### TASK BRIEF:
Print the records below exactly as they appear.

(Saved data entries)
● ● ● ● ● ● ●

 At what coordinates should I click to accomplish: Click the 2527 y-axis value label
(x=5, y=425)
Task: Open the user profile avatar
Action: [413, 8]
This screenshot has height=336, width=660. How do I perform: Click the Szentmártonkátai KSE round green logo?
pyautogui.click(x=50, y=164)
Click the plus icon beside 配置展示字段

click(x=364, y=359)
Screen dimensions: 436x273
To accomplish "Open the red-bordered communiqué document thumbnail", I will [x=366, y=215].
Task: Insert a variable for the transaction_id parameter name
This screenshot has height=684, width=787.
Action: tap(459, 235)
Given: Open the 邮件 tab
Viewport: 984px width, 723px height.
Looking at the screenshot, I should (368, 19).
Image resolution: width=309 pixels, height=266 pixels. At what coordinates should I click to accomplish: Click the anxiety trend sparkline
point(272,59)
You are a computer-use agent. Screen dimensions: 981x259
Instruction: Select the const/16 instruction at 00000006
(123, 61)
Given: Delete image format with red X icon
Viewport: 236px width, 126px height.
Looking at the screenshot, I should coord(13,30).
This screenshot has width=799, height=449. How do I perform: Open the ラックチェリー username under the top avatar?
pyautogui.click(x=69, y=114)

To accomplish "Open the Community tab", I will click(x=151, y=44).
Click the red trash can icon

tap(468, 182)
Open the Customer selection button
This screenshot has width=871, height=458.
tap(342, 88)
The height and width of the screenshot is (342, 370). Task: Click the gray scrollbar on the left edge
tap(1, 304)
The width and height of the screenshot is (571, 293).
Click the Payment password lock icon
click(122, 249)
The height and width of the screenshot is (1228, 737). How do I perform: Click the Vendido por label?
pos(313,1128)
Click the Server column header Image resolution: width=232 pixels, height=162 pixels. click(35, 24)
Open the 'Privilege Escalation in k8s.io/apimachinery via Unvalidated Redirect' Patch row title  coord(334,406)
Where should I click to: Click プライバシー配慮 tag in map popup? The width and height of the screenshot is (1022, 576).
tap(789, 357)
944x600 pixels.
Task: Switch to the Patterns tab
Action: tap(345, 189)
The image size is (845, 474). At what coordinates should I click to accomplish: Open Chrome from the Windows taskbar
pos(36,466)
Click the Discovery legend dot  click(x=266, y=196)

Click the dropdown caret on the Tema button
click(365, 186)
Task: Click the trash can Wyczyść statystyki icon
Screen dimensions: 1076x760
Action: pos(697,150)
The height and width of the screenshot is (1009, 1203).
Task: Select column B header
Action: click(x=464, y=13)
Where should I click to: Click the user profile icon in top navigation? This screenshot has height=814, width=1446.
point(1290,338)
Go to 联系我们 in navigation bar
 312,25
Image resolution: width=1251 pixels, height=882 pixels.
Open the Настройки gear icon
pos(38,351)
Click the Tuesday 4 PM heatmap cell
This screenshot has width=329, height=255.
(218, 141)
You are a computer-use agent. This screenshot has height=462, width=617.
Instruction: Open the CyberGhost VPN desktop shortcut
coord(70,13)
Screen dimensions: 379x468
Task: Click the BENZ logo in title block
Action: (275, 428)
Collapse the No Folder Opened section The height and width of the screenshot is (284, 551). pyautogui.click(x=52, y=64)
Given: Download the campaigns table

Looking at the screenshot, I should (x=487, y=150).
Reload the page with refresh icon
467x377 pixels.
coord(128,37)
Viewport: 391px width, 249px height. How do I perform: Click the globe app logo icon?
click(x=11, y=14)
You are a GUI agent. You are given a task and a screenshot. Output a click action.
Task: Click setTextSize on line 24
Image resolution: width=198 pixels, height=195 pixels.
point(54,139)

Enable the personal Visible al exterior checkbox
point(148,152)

● ● ● ● ● ● ●

### REPLY:
 At what coordinates should I click to accomplish: Click the 2527 y-axis value label
(x=5, y=425)
Task: Open the user profile avatar
Action: [413, 8]
This screenshot has height=336, width=660. How do I perform: Click the Szentmártonkátai KSE round green logo?
pyautogui.click(x=50, y=164)
Click the plus icon beside 配置展示字段

click(x=364, y=359)
Screen dimensions: 436x273
To accomplish "Open the red-bordered communiqué document thumbnail", I will [x=366, y=215].
Task: Insert a variable for the transaction_id parameter name
This screenshot has height=684, width=787.
Action: tap(459, 235)
Given: Open the 邮件 tab
Viewport: 984px width, 723px height.
Looking at the screenshot, I should (368, 19).
Image resolution: width=309 pixels, height=266 pixels. At what coordinates should I click to accomplish: Click the anxiety trend sparkline
point(272,59)
You are a computer-use agent. Screen dimensions: 981x259
Instruction: Select the const/16 instruction at 00000006
(123, 61)
Given: Delete image format with red X icon
Viewport: 236px width, 126px height.
Looking at the screenshot, I should coord(13,30).
This screenshot has width=799, height=449. How do I perform: Open the ラックチェリー username under the top avatar?
pyautogui.click(x=69, y=114)

To accomplish "Open the Community tab", I will click(x=151, y=44).
Click the red trash can icon

tap(468, 182)
Open the Customer selection button
This screenshot has width=871, height=458.
tap(342, 88)
The height and width of the screenshot is (342, 370). Task: Click the gray scrollbar on the left edge
tap(1, 304)
The width and height of the screenshot is (571, 293).
Click the Payment password lock icon
click(122, 249)
The height and width of the screenshot is (1228, 737). How do I perform: Click the Vendido por label?
pos(313,1128)
Click the Server column header Image resolution: width=232 pixels, height=162 pixels. click(35, 24)
Open the 'Privilege Escalation in k8s.io/apimachinery via Unvalidated Redirect' Patch row title  coord(334,406)
Where should I click to: Click プライバシー配慮 tag in map popup? The width and height of the screenshot is (1022, 576).
tap(789, 357)
944x600 pixels.
Task: Switch to the Patterns tab
Action: tap(345, 189)
The image size is (845, 474). At what coordinates should I click to accomplish: Open Chrome from the Windows taskbar
pos(36,466)
Click the Discovery legend dot  click(x=266, y=196)

Click the dropdown caret on the Tema button
click(365, 186)
Task: Click the trash can Wyczyść statystyki icon
Screen dimensions: 1076x760
Action: pos(697,150)
The height and width of the screenshot is (1009, 1203).
Task: Select column B header
Action: click(x=464, y=13)
Where should I click to: Click the user profile icon in top navigation? This screenshot has height=814, width=1446.
point(1290,338)
Go to 联系我们 in navigation bar
 312,25
Image resolution: width=1251 pixels, height=882 pixels.
Open the Настройки gear icon
pos(38,351)
Click the Tuesday 4 PM heatmap cell
This screenshot has width=329, height=255.
(218, 141)
You are a computer-use agent. This screenshot has height=462, width=617.
Instruction: Open the CyberGhost VPN desktop shortcut
coord(70,13)
Screen dimensions: 379x468
Task: Click the BENZ logo in title block
Action: (275, 428)
Collapse the No Folder Opened section The height and width of the screenshot is (284, 551). pyautogui.click(x=52, y=64)
Given: Download the campaigns table

Looking at the screenshot, I should (x=487, y=150).
Reload the page with refresh icon
467x377 pixels.
coord(128,37)
Viewport: 391px width, 249px height. How do I perform: Click the globe app logo icon?
click(x=11, y=14)
You are a GUI agent. You are given a task and a screenshot. Output a click action.
Task: Click setTextSize on line 24
Image resolution: width=198 pixels, height=195 pixels.
point(54,139)

Enable the personal Visible al exterior checkbox
point(148,152)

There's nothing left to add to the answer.